JM: If you could apprentice under any artist at any time in history and anywhere in the world who would it be?
JL: Mostly I’d like my younger self to apprentice with my older self so that I could quickly learn all the stuff that it took me years of trial and error to find out.

There was also a time when I really wanted to learn how to oil paint traditionally, the way you do a whole grisaille underpainting, all the modeling in greys, and then glaze color over that. Maybe I’d get Lucas Cranach the Elder to teach me. Even better, how about we arrange for Ron Embleton, who did Oh Wicked Wanda for Penthouse magazine, to give me watercolor lessons.

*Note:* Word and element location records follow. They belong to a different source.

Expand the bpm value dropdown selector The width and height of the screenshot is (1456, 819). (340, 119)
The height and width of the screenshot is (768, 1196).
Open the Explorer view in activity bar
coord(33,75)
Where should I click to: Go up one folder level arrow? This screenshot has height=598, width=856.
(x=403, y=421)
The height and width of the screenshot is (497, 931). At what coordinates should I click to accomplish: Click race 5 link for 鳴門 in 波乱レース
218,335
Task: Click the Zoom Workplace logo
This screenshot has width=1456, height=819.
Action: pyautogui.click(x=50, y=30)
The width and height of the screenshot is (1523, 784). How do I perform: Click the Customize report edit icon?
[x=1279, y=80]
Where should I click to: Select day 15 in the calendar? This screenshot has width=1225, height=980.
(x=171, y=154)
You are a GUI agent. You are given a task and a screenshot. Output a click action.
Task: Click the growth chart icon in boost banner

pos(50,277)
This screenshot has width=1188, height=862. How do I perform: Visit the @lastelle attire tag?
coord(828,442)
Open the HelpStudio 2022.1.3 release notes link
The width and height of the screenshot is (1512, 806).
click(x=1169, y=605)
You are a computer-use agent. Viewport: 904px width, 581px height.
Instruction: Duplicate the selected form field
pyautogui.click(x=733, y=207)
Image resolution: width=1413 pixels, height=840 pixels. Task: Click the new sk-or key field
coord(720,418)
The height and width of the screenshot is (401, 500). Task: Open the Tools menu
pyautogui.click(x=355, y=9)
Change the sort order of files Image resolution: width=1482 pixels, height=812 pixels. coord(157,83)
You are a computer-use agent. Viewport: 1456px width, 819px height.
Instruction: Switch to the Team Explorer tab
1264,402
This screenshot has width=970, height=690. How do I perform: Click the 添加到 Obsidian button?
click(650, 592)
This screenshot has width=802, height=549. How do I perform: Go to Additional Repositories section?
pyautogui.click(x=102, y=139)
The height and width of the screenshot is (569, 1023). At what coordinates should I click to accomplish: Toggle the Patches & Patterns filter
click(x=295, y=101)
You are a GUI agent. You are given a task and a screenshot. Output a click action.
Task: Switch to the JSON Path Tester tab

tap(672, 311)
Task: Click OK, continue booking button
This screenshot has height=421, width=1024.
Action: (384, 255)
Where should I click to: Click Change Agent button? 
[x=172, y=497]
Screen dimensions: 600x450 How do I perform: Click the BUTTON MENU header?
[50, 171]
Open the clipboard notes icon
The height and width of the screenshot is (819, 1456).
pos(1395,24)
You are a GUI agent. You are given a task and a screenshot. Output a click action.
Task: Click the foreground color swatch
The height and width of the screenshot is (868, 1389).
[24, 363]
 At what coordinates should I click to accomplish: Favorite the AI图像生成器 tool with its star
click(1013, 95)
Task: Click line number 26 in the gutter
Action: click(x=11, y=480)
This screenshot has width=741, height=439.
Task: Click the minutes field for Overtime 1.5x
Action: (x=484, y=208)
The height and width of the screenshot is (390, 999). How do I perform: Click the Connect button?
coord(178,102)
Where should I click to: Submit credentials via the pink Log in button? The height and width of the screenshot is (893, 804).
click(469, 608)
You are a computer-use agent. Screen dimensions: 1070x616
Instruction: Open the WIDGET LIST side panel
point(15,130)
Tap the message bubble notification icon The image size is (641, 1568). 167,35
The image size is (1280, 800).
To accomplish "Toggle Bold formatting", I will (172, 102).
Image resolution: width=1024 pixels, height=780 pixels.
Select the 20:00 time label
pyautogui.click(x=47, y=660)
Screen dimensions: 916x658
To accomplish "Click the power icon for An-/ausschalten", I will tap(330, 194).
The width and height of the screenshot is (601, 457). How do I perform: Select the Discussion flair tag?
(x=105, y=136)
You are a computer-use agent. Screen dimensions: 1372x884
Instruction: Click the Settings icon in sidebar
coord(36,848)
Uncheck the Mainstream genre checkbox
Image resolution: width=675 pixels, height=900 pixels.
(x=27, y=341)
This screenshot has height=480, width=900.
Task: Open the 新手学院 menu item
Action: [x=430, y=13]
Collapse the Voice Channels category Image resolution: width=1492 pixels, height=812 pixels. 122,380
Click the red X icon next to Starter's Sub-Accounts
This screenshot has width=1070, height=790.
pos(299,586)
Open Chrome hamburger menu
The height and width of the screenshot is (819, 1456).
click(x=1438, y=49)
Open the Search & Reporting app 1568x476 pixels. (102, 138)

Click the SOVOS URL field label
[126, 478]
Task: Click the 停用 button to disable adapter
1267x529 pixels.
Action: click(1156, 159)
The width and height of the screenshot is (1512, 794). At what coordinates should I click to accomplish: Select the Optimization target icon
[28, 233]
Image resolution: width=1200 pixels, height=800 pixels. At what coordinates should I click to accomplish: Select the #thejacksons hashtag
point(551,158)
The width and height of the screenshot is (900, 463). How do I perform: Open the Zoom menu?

JM: What, in the future, would you like to accomplish creatively?
JL: My original career vision back in the late ’90s was that I would have a career doing comics that would reach a reasonably wide audience, like Bee, but also have time to do shorter, more experimental work. During the lean/baby years I convinced myself that that was a bats**t idea, that I didn’t have enough time for two comics careers, that I should instead incorporate experimental components into the Bee work. I still believe that but I am also pursuing a schedule where I spend a year on a Bee book and then take four months to experiment on whatever I want.